A Window into the World of Bookmaking
Oct 21, 2016
By Sam Killmeyer, Colorado Review Associate Editor
This summer I was lucky enough to work in some way on the three books of poems the Center for Literary Publishing will release this year: Exit Theater, &Luckier, and Escape Velocity. Up until this point I thought of bookmaking as something magical, attainable only by ‘real’ poets, not MFA students—unless they were named Ocean Vuong and studying at NYU. I knew something wonderful happened between the writer’s word document and the page, but I thought of it in the same way I thought of the bread I buy in the grocery store or the pens I pick up from Target—a mechanized product, not a job done by people.
It wasn’t until I began working as an associate editor in January of last year that I started to understand the process behind the product and all the people who work together to make a book. I started by reading submissions to the magazine and learned the happy surprise of discovering a poem alive in its own way. I watched to see if others felt the same, if the poetry editor agreed, and I did a little happy dance when a poem I really loved made it into the edition. I felt like I was rooting, along with the poet, for the poem.
And while an individual poem is its own concentrated joy, the book is where a voice and vision have space to fully develop and accrete. Working on the full-length manuscripts, particularly typesetting Bonnie Arning’s Escape Velocity, was a form of immersion. As I set the poems on the page, made design decisions, chose the font, I went beyond rooting for poems to inhabiting the book, learning the governing rules for that world.
When I printed off the first proof, I remember touching the still warm pages and thinking how real it felt—sixty-five hefty pages and a binder clip. The page of proof looks very different from the pages I print with my own poems—their thin margins and twelve-point font. Here, on a table in the publishing office, the poems look like a book. The poems no longer live only in a word document on the poet’s hard drive, they’ve come to live with me typesetting, with other editors copyediting, proofreading, and designing the cover.
Working through the process, seeing the various stages of proof next to the manuscript on the table, reminds me of something a playwright once told me. He said that the reason he loves writing plays is because they bring so many people together in the creative process. And while the poems are entirely the author’s work, I’ve learned that the publishing process is collaborative as well.

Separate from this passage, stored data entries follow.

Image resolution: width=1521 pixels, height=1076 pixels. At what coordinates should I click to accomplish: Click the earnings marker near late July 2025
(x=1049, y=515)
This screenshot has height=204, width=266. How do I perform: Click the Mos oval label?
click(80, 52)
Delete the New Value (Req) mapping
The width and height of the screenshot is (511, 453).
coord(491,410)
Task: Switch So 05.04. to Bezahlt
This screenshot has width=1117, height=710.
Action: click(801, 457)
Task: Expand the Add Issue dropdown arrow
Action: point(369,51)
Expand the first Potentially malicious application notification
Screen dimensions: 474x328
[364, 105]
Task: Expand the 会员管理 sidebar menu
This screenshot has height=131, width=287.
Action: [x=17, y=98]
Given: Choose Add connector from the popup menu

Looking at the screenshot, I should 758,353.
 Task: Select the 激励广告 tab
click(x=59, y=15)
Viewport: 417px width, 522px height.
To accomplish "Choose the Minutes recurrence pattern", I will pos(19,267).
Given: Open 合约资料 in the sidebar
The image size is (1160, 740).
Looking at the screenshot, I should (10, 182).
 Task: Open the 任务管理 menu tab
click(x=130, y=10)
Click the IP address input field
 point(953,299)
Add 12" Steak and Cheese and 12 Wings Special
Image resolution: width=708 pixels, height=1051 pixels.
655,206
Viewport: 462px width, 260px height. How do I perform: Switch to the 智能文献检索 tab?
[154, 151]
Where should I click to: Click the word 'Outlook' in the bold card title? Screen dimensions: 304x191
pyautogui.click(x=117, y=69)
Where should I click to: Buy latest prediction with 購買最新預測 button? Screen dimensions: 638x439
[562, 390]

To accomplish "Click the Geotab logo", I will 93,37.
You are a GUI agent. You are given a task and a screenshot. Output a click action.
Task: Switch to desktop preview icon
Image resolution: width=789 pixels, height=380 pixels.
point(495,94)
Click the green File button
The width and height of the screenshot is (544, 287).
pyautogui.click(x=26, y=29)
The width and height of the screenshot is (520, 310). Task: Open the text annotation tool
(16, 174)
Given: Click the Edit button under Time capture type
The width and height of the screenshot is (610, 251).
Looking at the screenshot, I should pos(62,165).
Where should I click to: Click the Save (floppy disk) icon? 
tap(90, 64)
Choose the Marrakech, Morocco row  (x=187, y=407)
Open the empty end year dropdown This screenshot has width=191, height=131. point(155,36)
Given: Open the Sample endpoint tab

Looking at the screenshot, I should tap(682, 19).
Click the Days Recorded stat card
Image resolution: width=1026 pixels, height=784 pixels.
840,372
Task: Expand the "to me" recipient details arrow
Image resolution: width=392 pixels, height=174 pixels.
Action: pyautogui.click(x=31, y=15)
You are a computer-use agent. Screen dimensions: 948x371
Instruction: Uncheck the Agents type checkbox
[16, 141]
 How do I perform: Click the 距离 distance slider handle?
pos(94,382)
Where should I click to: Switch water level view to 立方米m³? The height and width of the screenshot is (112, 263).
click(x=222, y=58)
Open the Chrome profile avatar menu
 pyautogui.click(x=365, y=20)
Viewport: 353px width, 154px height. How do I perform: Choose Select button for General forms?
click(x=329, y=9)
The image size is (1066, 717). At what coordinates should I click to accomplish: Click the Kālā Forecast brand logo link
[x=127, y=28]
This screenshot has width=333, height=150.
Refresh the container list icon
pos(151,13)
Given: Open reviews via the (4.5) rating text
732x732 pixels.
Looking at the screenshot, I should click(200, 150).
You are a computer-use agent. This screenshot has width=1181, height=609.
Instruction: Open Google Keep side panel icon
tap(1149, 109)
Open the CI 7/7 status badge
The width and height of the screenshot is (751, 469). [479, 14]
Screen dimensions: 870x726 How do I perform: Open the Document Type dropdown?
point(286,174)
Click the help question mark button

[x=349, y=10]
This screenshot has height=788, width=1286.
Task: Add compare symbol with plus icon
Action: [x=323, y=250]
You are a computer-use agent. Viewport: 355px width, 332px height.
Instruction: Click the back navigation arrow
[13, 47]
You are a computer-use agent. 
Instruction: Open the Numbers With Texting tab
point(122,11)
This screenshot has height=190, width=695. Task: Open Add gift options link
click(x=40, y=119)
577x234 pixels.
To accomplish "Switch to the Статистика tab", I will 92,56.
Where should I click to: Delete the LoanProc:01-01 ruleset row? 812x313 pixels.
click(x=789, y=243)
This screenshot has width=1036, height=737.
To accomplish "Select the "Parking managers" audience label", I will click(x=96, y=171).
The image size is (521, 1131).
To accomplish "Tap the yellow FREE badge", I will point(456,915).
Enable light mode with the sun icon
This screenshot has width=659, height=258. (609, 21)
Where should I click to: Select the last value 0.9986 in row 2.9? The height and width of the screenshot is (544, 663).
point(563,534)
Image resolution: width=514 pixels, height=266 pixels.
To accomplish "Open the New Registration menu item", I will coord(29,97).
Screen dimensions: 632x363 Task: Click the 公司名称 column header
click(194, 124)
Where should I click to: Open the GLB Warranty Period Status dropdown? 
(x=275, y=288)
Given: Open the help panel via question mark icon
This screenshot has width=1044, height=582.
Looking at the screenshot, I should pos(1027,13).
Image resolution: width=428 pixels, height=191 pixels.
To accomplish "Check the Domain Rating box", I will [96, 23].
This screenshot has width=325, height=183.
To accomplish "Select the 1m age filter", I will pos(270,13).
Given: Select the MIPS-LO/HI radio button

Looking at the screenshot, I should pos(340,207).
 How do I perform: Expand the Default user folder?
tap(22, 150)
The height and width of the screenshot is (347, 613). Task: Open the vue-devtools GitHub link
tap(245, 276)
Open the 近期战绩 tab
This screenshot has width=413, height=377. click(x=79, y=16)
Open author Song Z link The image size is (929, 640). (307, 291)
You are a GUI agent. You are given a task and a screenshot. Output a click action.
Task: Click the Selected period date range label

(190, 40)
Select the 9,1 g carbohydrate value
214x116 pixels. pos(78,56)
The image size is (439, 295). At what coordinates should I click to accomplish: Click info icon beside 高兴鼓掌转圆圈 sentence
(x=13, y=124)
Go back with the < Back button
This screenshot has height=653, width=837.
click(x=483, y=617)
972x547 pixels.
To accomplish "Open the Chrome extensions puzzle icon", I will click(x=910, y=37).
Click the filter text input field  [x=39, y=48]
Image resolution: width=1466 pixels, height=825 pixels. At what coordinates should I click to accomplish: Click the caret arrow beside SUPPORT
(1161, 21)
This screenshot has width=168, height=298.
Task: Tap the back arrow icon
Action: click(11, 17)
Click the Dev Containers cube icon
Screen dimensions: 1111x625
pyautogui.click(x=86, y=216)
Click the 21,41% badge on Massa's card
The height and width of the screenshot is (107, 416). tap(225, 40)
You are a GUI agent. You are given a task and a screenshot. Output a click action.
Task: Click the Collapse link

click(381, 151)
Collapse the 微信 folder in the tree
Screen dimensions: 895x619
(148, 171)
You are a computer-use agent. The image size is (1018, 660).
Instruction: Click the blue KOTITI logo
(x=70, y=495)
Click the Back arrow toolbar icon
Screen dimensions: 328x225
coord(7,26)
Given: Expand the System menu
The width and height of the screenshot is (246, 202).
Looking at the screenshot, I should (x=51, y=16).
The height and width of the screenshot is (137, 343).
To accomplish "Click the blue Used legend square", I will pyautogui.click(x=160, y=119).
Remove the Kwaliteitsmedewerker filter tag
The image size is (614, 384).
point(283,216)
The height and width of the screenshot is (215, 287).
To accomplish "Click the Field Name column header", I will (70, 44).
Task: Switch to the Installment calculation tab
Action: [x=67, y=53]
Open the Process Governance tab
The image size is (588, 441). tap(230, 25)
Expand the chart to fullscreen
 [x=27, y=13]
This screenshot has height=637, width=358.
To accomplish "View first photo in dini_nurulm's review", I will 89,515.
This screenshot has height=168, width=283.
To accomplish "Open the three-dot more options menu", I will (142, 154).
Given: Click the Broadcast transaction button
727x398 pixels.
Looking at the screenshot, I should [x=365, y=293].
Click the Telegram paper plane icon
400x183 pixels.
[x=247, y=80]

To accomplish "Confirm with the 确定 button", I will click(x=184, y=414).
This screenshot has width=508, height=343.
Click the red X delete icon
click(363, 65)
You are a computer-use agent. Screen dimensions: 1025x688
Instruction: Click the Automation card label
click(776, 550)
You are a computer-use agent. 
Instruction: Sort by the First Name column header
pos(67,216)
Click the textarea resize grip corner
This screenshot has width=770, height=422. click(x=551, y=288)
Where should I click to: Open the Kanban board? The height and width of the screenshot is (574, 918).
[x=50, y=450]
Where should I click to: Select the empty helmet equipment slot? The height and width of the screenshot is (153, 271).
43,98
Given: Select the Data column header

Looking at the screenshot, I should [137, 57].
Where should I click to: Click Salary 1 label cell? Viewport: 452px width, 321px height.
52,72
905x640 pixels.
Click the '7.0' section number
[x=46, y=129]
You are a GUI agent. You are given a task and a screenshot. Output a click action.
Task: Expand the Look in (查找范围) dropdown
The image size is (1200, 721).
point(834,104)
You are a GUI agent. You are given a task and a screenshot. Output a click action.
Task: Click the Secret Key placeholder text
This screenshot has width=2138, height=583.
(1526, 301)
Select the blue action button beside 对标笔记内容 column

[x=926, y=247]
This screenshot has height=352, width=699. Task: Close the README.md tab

The cover for Escape Velocity is still being designed, and there are several more steps to move through in the process, more hands and eyes spending time with the book, but it is becoming its own reality. And I can’t get over my name on the last page: typesetting by Sam Killmeyer. I know it’s a long way until my name appears on a cover and my poems fill the pages of a book, but working through the publishing process has made it less magical and more of a real outcome for my own manuscript.